I lived with mine so the only calls were for grocery needs or unexpected delays.  By the time Mum went into aged care a phone call was a waste of time as she was too deaf for intelligible conversation anyway.  No kids either so a phone isn't as essential an item to me as to some.   

Living alone means I don't talk much so the voice gives out after about 15mins of chatty calls with friends.  Bit embarrassing.


----------



## MercyL (Sep 13, 2013)

Amethyst1 said:


> I am curious, how often and how long do you talk to your mother or father on the phone?
> Does he or she call you or do you call them? Assuming this is personal, not business.
> I don'thave a cell phone and don't want one because I don't like getting many calls.
> But I know who is calling and sometimes I don't answer or call back right away.
> ...




I finally had to limit conversations with my mother. I call her back one or two days after she leaves a message. Most of her calls consist of her wanting to discuss things that I find way too stressful. When the first Gulf War started, she could not wait to call me to talk about my sons being drafted if the draft was reinstated.

It's like being poked with a stick.

So, now, I let her leave a message on the answering machine, then I call her back a day or two later. If she needs something important, she leaves a complete message and I'll call her back within a couple of hours. Usually, she has called out of boredom and after about 30 hours, forgets why she called. She has forgotten what stick she wanted to poke me with. LOL.

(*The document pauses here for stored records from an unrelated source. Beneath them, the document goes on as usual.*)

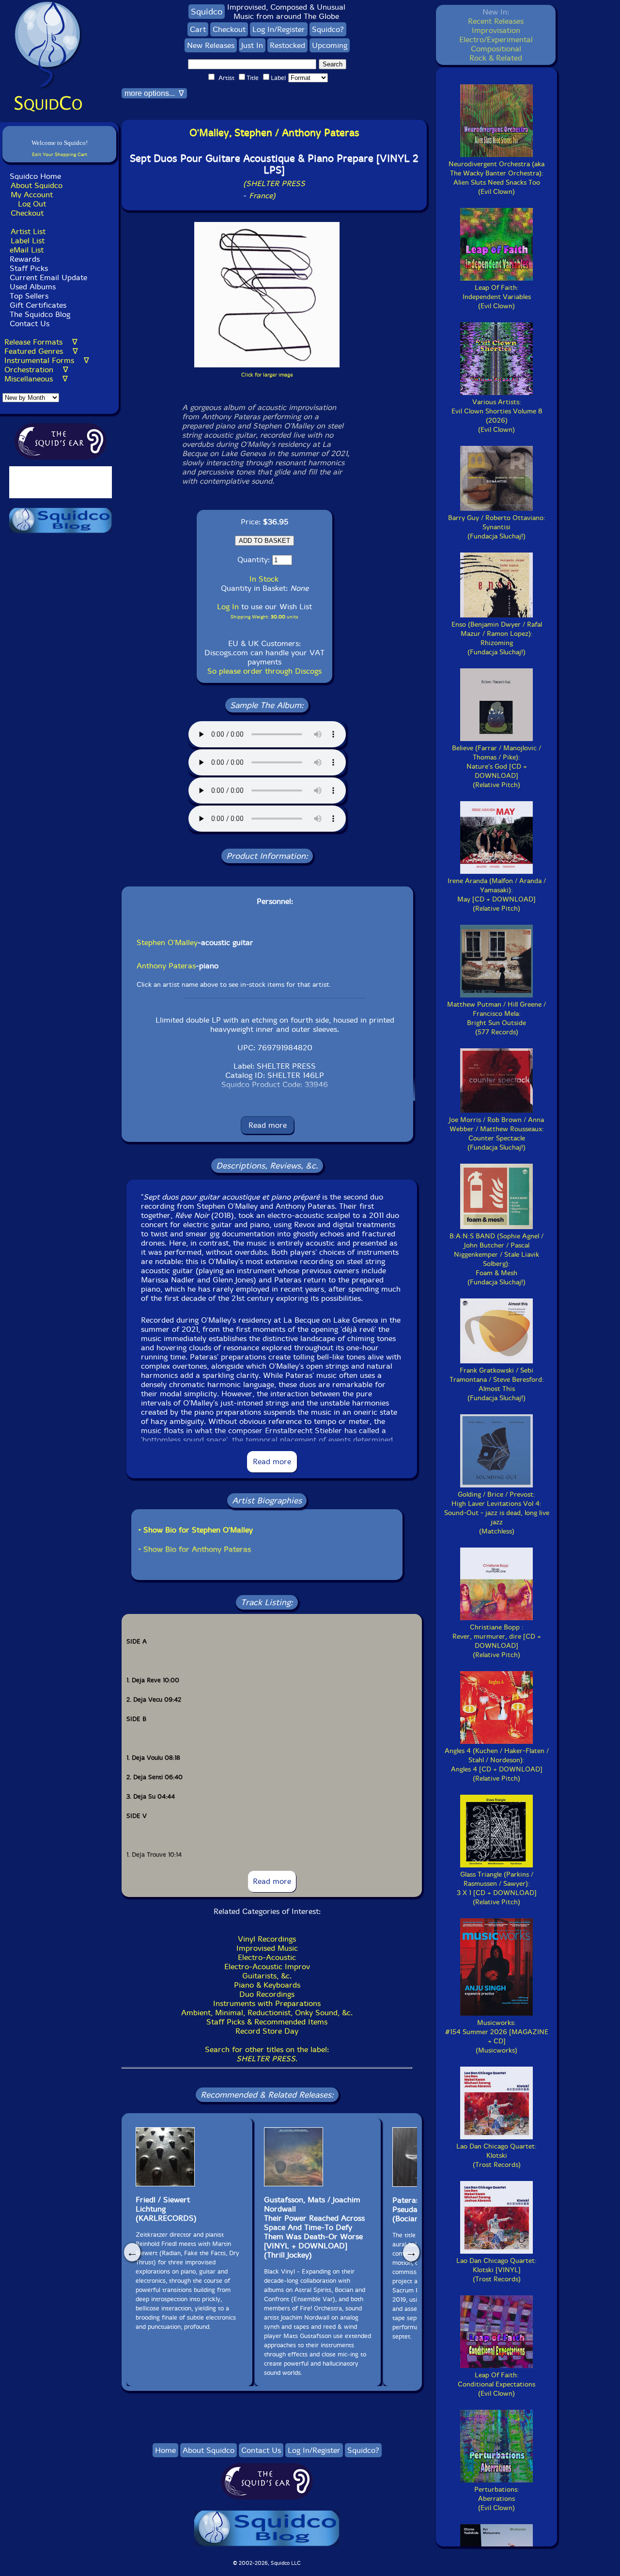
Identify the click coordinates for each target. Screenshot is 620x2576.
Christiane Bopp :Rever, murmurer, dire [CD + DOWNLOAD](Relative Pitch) (496, 1641)
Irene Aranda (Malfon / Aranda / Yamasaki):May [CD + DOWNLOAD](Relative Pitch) (497, 895)
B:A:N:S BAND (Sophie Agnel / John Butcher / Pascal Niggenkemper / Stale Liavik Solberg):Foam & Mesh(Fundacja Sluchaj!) (496, 1259)
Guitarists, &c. (267, 1975)
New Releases (210, 45)
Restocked (287, 45)
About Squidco (36, 185)
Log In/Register (278, 29)
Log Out (32, 203)
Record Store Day (266, 2031)
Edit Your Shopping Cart (59, 154)
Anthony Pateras (166, 965)
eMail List (27, 249)
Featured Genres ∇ (41, 351)
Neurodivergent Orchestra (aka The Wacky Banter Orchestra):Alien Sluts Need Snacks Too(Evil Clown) (496, 178)
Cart (198, 29)
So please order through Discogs (264, 671)
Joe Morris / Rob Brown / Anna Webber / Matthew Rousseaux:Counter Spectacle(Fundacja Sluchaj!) (496, 1134)
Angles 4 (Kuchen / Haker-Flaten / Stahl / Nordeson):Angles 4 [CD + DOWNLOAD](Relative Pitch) (497, 1765)
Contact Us (28, 323)
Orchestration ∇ (36, 369)
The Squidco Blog (40, 314)
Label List (28, 240)
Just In (252, 45)
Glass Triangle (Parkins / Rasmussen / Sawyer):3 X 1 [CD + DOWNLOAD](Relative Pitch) (497, 1888)
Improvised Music (267, 1948)
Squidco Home (35, 176)
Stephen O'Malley (167, 942)
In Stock (264, 579)
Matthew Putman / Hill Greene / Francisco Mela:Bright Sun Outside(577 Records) (496, 1018)
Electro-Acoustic (267, 1957)
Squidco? (328, 29)
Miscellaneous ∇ (36, 378)
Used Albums (33, 286)
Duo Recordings (266, 1994)
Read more (267, 1125)
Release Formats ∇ (41, 342)
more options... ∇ (154, 93)
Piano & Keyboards (267, 1985)
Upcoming (329, 45)
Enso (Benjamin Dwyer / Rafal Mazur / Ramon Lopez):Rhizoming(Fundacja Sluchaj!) (496, 638)
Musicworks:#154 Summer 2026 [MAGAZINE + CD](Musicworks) (496, 2036)
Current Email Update (47, 277)
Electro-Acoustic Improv (267, 1966)
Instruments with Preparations (267, 2003)
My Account (32, 194)
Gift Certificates (38, 305)
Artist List (28, 231)
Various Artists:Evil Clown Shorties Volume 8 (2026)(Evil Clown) (496, 416)
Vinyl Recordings (267, 1939)
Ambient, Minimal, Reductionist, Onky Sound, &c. (267, 2012)
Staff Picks (29, 268)
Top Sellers (29, 295)
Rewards (25, 259)
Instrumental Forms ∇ (46, 360)
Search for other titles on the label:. (267, 2054)
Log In (228, 606)
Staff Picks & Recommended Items (266, 2021)
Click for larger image (267, 375)
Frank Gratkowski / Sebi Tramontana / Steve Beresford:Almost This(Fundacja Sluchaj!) (497, 1384)
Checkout (27, 213)
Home (165, 2450)
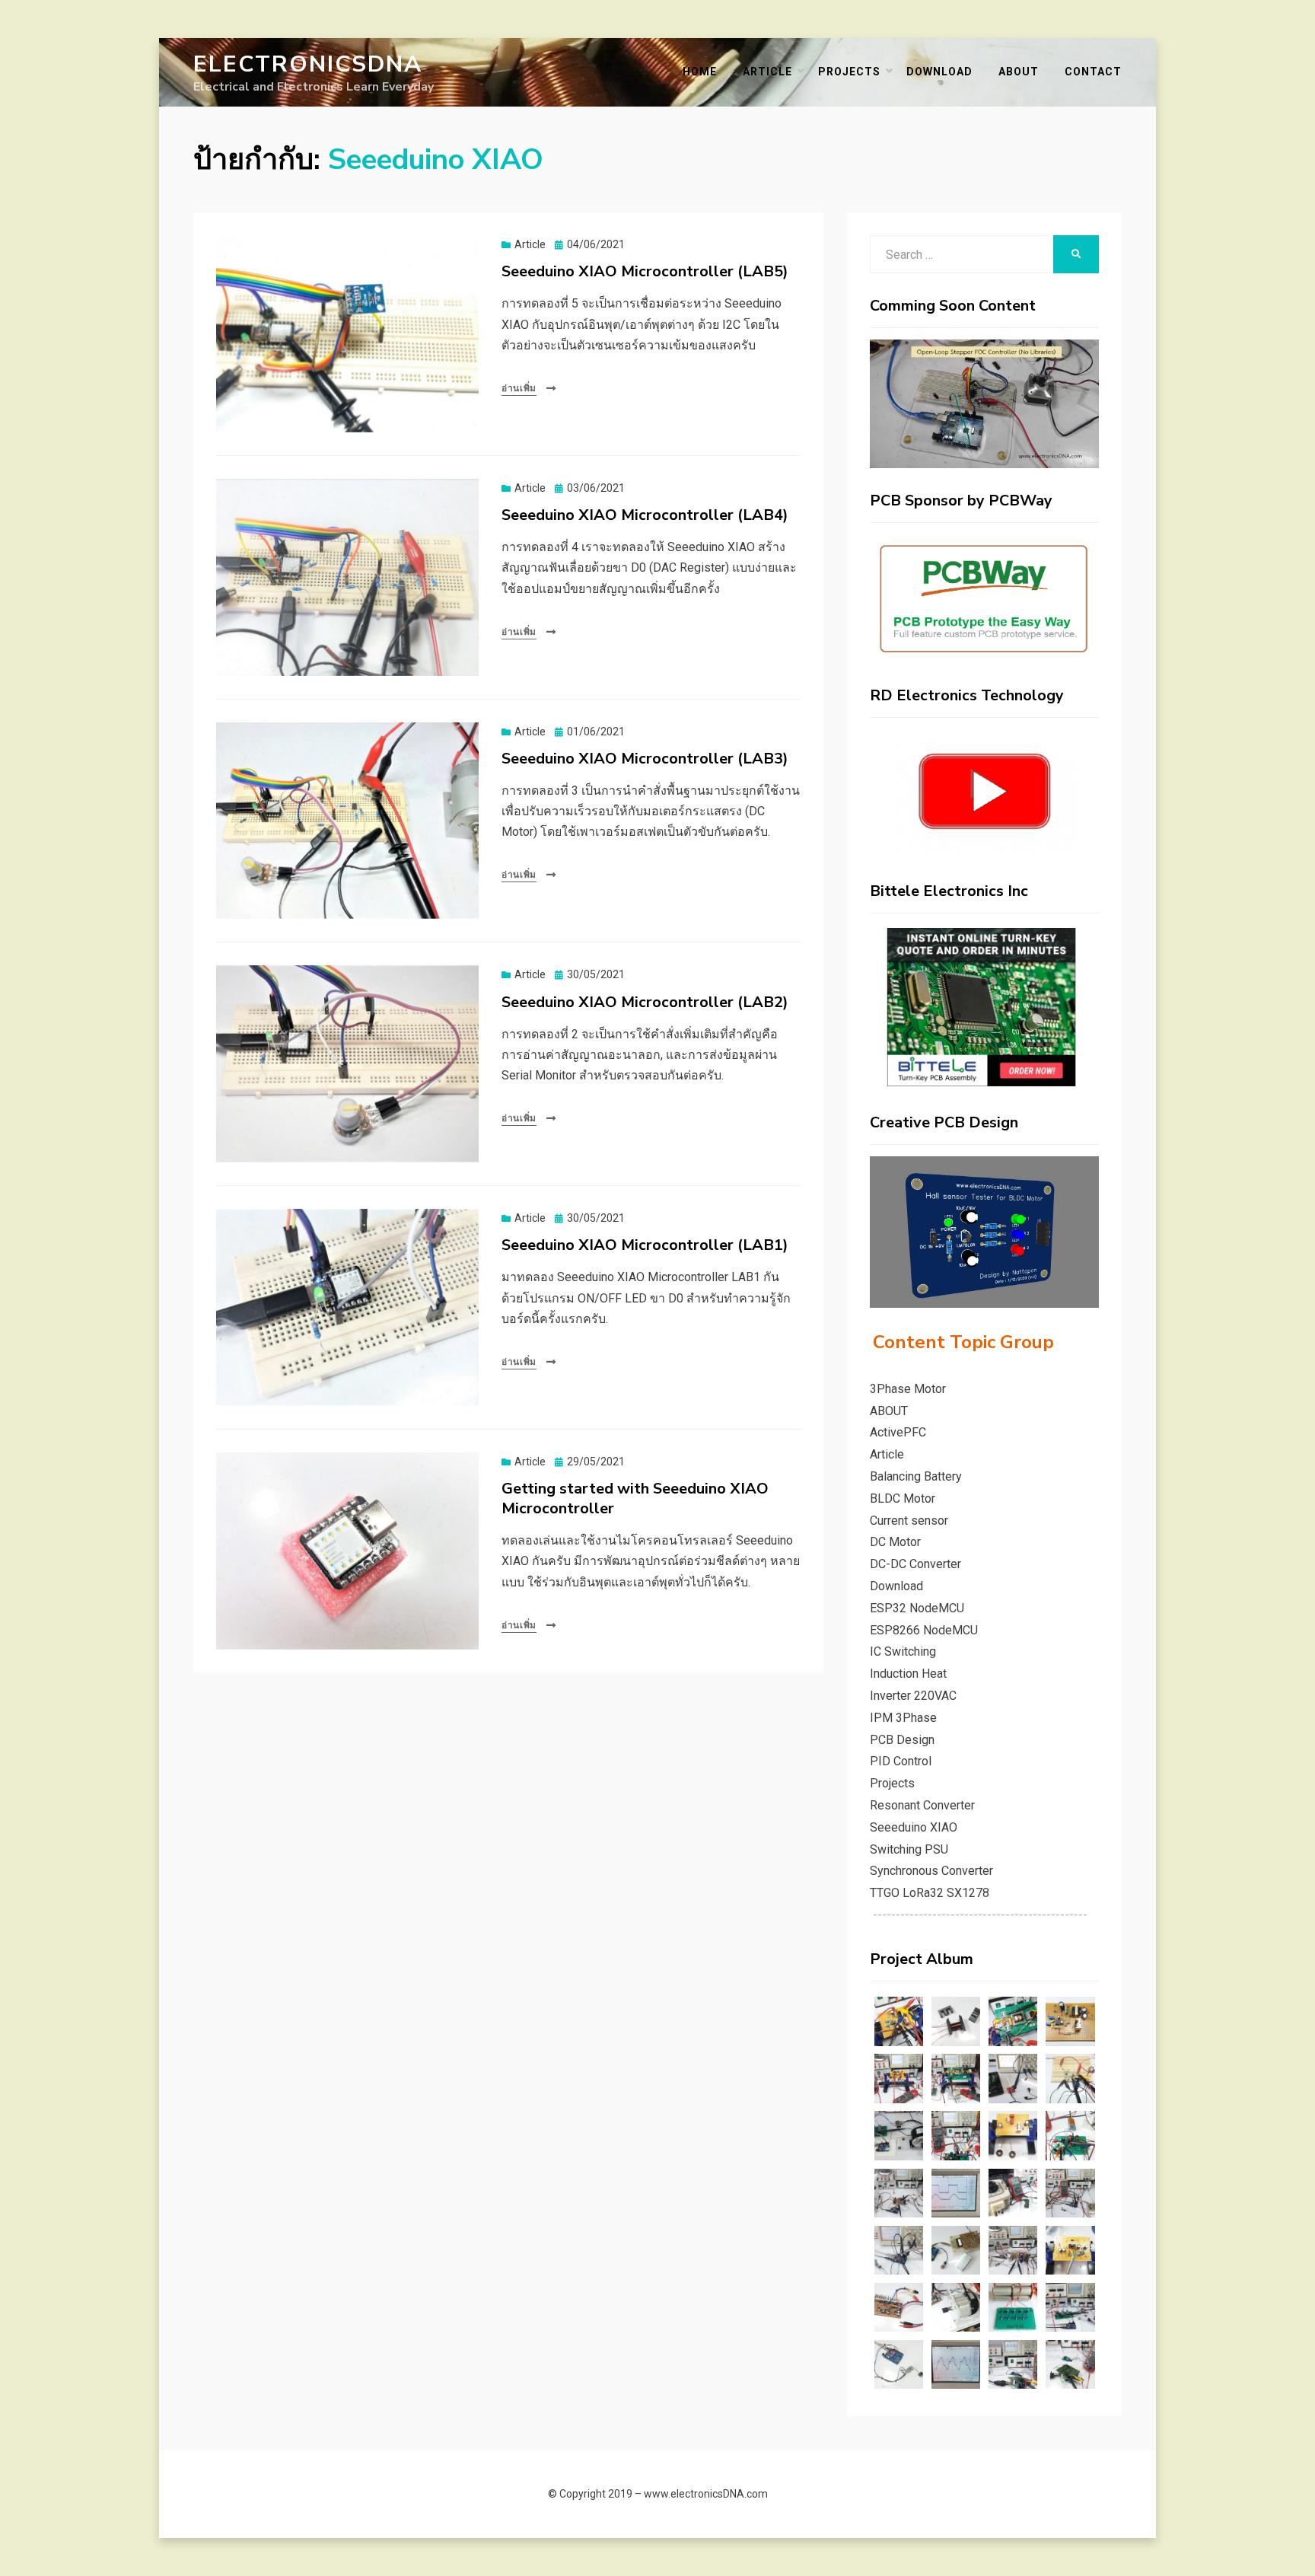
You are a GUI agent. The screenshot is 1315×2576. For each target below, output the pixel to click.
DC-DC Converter (915, 1564)
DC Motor (895, 1542)
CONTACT (1093, 71)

My father died about 5 years ago, and I could not bear talking to him at all.


----------



## nan (Sep 13, 2013)

I like to talk to my children on the phone,and try to talk to all of them at least once a week  if we dont see them.


----------



## Amethyst1 (Sep 14, 2013)

I can relate to this, Mercy. My mother calls out of boredom or loneliness and then forgets why she called.
And she usually has much advice about stuff whether she knows or not.


----------